* Given text:
##########

Eliminate not needed tables from SELECT queries..
This will speed up some views and automatically generated queries.

Example:

CREATE TABLE B (id int primary key);

select
 A.colA
from
 tableA A
left outer join
 tableB B
on
 B.id = A.id;

In this case we can remove table B and the join from the query.


HIGH-LEVEL SPECIFICATION:



Here is an extended explanation of table elimination.

Table elimination is a feature found in some modern query optimizers, of
which Microsoft SQL Server 2005/2008 seems to have the most advanced
implementation. Oracle 11g has also been confirmed to use table
elimination but not to the same extent.

Basically, what table elimination does, is to remove tables from the
execution plan when it is unneccessary to include them. This can, of
course, only happen if the right circumstances arise. Let us for example
look at the following query:

select
 A.colA
from
 tableA A
left outer join
 tableB B
on
 B.id = A.id;

When using A as the left table we ensure that the query will return at
least as many rows as there are in that table. For rows where the join
condition (B.id = A.id) is not met the selected column (A.colA) will
contain a NULL value.

##########

* Recorded data:

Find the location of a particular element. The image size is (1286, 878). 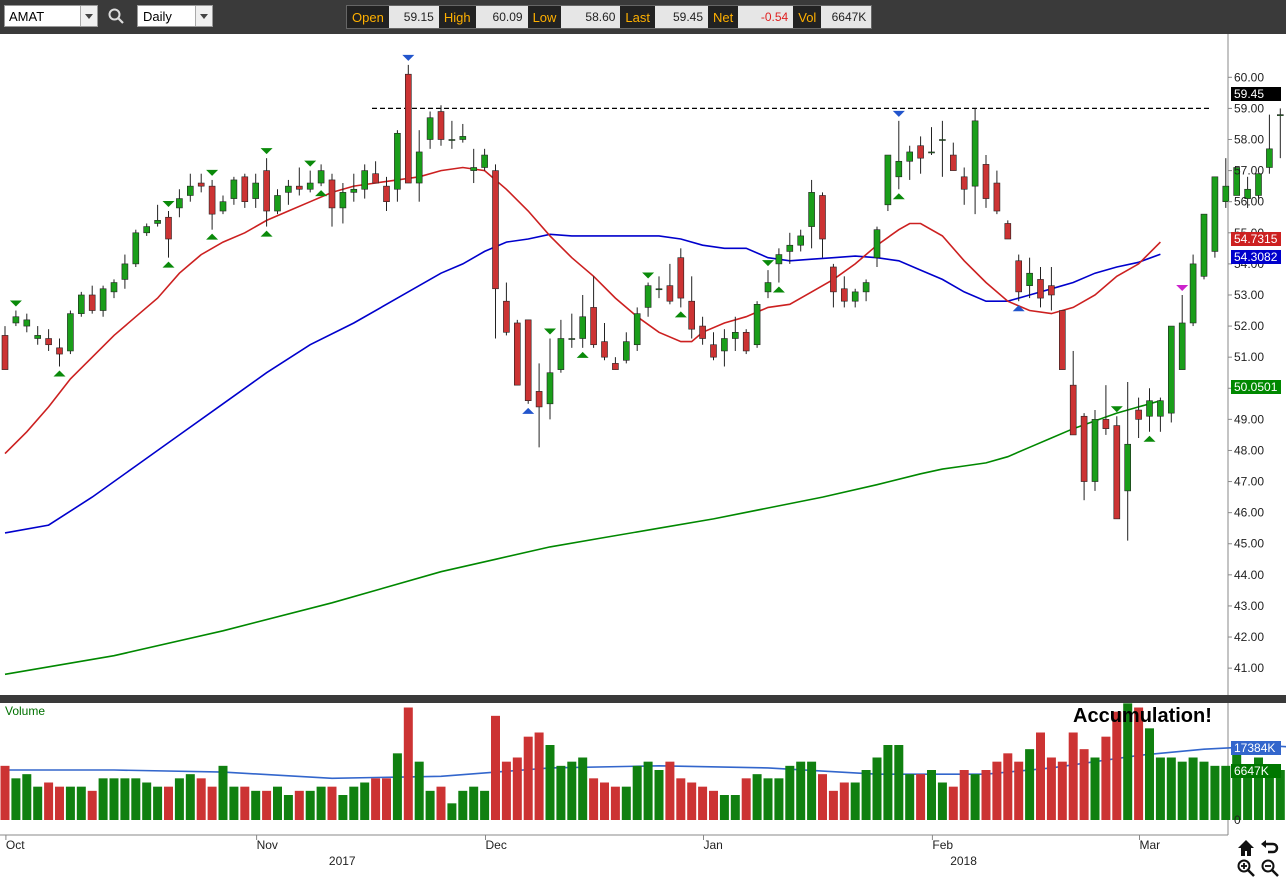

last-label: Last is located at coordinates (638, 17).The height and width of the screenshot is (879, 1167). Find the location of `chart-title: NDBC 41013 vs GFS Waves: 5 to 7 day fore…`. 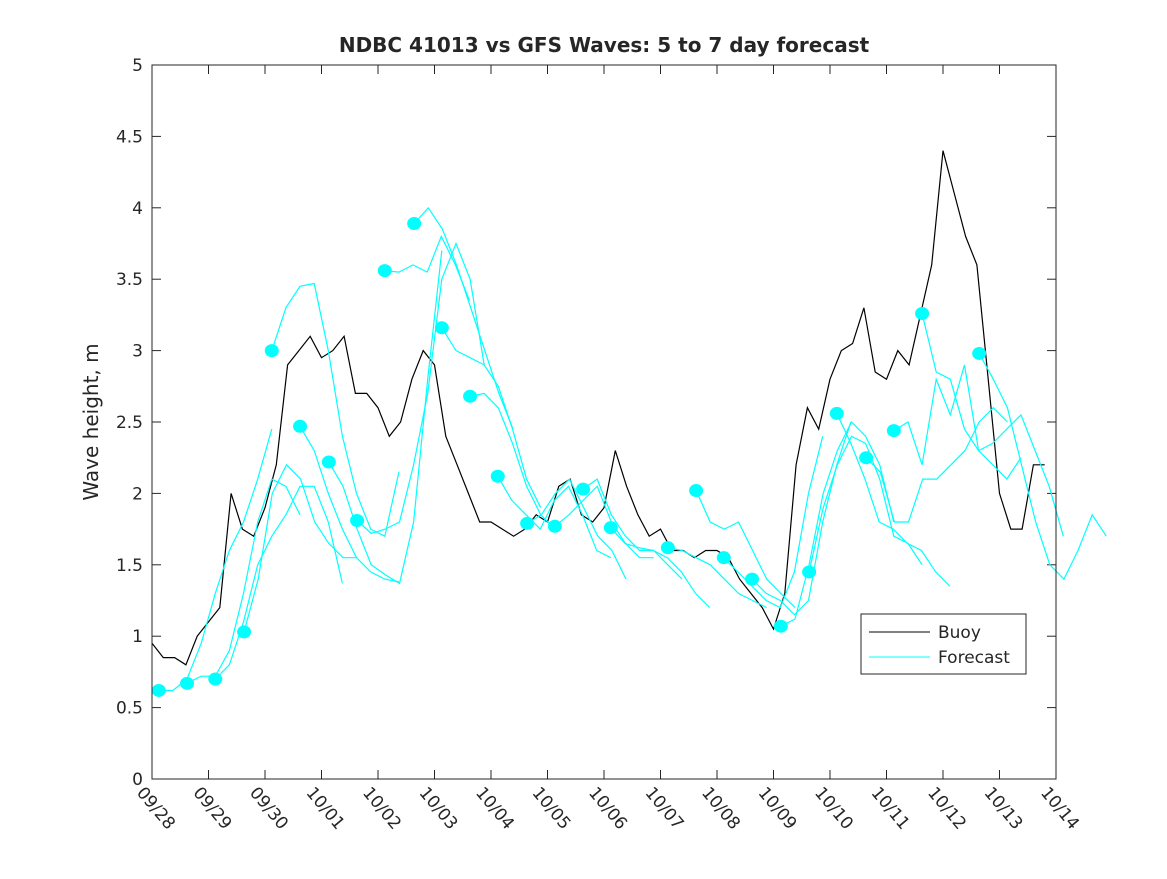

##########

* To do:
a – Reproduce everything in the table elimination text from "When using A" down to "a NULL value.".
b – Answer these questions using the table elimination text:
(i) Which product does the text say seems to have the most advanced implementation of table elimination?
(ii) Which other product has been confirmed to use table elimination, though not to the same extent?
(iii) What statement creates table B in the first example?

* Outputs by task:
a –
When using A as the left table we ensure that the query will return at
least as many rows as there are in that table. For rows where the join
condition (B.id = A.id) is not met the selected column (A.colA) will
contain a NULL value.

b –
(i) Microsoft SQL Server 2005/2008
(ii) Oracle 11g
(iii) CREATE TABLE B (id int primary key);